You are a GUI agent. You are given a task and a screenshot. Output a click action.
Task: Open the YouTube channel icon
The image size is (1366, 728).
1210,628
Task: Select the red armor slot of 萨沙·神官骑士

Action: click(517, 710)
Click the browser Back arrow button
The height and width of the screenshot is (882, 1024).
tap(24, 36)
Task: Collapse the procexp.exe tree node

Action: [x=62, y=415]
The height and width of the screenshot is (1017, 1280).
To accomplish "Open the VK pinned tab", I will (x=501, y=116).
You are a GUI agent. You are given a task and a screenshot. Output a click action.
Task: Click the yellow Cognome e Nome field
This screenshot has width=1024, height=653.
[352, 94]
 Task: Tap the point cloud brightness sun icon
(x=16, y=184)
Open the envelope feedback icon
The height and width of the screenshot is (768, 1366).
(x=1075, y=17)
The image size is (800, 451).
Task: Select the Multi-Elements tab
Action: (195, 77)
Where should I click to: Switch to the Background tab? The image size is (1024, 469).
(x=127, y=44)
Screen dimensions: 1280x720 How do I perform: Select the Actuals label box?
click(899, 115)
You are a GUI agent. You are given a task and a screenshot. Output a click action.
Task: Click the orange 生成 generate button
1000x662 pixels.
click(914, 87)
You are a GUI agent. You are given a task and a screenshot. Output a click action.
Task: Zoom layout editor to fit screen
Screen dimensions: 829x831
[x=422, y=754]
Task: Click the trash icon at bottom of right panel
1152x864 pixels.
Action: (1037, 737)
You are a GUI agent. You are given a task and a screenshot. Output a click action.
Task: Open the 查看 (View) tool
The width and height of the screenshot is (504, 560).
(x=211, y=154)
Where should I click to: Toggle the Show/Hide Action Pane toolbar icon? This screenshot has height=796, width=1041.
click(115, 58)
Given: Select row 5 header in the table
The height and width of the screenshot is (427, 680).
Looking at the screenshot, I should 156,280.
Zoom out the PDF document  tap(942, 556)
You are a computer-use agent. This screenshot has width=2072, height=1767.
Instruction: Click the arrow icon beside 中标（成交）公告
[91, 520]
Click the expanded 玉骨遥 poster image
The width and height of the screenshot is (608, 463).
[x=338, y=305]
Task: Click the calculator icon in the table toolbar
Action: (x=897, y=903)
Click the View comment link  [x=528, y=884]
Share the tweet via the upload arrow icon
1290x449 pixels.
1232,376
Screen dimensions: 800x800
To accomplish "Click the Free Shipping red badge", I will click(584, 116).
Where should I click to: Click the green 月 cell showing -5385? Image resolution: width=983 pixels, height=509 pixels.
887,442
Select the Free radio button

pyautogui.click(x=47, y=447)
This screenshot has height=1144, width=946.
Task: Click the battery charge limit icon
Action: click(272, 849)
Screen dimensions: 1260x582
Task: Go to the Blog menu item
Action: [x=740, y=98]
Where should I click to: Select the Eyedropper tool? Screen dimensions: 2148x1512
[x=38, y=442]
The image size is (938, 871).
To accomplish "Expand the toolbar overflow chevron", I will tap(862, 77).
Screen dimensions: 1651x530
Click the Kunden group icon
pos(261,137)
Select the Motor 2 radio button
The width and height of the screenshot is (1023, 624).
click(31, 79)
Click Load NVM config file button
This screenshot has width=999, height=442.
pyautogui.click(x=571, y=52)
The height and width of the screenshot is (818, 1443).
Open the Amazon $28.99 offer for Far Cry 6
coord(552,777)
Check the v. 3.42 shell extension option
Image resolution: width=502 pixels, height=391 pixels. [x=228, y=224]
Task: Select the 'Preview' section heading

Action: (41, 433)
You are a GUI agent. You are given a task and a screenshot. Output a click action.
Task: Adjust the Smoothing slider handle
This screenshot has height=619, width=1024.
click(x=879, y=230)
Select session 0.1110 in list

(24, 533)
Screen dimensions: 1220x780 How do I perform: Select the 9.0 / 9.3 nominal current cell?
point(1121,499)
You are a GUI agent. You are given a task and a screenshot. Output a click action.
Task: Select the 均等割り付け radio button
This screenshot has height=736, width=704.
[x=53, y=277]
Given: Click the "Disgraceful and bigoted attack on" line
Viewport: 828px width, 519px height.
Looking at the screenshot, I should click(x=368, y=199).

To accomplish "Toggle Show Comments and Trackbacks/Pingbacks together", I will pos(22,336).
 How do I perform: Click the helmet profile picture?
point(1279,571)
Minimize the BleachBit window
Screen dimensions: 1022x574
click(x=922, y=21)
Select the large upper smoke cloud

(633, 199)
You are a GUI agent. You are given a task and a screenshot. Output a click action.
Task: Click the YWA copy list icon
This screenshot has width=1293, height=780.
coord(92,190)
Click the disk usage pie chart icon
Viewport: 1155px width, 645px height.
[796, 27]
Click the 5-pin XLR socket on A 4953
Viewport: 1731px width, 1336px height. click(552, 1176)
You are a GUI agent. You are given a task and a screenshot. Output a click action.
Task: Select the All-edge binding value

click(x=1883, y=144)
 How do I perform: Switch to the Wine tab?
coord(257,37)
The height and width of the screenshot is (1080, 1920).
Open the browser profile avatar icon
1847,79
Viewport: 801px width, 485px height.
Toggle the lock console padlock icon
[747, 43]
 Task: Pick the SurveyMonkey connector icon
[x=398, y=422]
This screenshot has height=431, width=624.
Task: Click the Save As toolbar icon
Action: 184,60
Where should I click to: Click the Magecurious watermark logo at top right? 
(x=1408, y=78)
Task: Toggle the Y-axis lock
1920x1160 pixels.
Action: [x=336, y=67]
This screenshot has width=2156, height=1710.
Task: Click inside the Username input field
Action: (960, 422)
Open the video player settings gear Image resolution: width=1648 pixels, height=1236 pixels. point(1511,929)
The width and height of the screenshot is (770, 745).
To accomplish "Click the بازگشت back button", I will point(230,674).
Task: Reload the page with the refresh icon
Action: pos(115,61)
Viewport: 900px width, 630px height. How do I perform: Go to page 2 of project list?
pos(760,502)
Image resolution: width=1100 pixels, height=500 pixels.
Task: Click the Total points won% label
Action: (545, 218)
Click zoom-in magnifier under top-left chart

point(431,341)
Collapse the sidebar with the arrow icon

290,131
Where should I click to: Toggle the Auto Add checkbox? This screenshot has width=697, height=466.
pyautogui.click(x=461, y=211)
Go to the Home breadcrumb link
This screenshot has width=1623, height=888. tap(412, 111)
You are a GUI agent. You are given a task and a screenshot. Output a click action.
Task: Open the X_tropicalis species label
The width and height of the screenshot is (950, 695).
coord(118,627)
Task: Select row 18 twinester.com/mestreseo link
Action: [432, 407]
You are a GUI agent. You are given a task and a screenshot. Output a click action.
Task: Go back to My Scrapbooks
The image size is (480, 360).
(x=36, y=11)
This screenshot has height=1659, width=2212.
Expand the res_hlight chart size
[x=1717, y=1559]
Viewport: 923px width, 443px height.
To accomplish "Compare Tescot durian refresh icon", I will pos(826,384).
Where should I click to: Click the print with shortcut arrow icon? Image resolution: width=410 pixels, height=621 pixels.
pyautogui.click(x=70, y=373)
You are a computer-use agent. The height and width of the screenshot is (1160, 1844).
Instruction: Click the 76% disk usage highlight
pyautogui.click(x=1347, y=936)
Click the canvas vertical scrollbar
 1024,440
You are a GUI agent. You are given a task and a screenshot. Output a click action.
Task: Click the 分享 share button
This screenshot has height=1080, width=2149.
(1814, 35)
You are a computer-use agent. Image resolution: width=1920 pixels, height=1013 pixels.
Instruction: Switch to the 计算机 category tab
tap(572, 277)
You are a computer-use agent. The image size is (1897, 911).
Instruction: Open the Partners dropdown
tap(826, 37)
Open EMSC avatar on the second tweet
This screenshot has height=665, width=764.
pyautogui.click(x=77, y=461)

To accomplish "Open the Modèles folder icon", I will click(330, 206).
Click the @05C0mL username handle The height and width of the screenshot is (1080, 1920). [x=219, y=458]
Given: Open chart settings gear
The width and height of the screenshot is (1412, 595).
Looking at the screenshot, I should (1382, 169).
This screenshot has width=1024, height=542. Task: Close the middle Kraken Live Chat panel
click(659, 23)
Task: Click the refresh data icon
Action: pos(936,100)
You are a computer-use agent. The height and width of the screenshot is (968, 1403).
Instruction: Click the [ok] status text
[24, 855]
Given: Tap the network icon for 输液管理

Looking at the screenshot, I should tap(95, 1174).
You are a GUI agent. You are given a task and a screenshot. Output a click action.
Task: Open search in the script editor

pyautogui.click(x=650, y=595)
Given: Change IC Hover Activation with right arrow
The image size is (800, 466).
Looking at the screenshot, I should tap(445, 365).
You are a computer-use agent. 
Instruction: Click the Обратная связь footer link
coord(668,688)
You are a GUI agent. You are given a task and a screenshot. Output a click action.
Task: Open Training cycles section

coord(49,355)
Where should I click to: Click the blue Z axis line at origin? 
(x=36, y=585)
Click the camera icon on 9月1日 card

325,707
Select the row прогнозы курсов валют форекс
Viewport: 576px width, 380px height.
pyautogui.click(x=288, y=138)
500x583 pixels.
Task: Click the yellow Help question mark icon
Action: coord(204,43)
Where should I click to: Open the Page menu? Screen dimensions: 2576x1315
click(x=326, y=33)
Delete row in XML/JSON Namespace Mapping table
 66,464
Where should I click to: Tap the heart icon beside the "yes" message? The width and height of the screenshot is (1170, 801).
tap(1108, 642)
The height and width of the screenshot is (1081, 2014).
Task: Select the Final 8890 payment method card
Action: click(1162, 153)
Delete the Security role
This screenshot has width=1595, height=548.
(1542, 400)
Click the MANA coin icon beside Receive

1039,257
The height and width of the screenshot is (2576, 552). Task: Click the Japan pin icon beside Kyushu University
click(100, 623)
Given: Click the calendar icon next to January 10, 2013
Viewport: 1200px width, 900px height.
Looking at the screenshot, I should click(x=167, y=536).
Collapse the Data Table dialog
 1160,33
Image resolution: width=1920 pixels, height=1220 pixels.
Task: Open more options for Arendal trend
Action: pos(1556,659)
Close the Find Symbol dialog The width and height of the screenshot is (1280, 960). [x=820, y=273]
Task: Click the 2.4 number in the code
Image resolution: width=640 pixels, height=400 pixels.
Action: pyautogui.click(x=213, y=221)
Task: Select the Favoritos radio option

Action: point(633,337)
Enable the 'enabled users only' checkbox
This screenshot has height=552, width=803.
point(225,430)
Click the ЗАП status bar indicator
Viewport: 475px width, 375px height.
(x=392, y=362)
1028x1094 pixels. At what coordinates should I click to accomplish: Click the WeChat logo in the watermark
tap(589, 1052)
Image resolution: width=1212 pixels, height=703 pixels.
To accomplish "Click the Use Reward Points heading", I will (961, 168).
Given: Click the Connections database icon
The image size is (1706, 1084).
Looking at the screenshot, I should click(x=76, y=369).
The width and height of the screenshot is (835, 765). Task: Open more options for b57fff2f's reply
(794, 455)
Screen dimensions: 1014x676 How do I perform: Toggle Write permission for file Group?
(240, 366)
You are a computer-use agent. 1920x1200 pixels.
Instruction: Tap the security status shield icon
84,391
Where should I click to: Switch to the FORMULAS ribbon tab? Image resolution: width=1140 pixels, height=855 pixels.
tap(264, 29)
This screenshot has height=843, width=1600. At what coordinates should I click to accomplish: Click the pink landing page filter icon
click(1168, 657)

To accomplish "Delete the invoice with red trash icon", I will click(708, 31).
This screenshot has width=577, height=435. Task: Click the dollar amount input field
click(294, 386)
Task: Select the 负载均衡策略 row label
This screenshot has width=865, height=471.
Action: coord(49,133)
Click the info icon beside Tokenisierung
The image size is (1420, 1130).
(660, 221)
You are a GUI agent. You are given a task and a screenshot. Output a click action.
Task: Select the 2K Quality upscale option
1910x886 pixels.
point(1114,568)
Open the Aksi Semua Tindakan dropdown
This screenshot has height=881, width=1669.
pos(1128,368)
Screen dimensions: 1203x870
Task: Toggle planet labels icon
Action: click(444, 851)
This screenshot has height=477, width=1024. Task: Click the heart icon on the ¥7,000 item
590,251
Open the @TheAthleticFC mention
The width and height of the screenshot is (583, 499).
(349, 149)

--

# DIRECTIONS
In the records starting with the line containing "Where should I click to: Click the green" and going on through the line containing "Action: (41, 433)", rename "radio button" to "option button" and give those lines again with nothing else changed.

# FINAL RESULT
Where should I click to: Click the green 月 cell showing -5385? Image resolution: width=983 pixels, height=509 pixels.
887,442
Select the Free option button

pyautogui.click(x=47, y=447)
This screenshot has height=1144, width=946.
Task: Click the battery charge limit icon
Action: click(272, 849)
Screen dimensions: 1260x582
Task: Go to the Blog menu item
Action: [x=740, y=98]
Where should I click to: Select the Eyedropper tool? Screen dimensions: 2148x1512
[x=38, y=442]
The image size is (938, 871).
To accomplish "Expand the toolbar overflow chevron", I will tap(862, 77).
Screen dimensions: 1651x530
Click the Kunden group icon
pos(261,137)
Select the Motor 2 option button
The width and height of the screenshot is (1023, 624).
click(31, 79)
Click Load NVM config file button
This screenshot has width=999, height=442.
pyautogui.click(x=571, y=52)
The height and width of the screenshot is (818, 1443).
Open the Amazon $28.99 offer for Far Cry 6
coord(552,777)
Check the v. 3.42 shell extension option
Image resolution: width=502 pixels, height=391 pixels. [x=228, y=224]
Task: Select the 'Preview' section heading

Action: (41, 433)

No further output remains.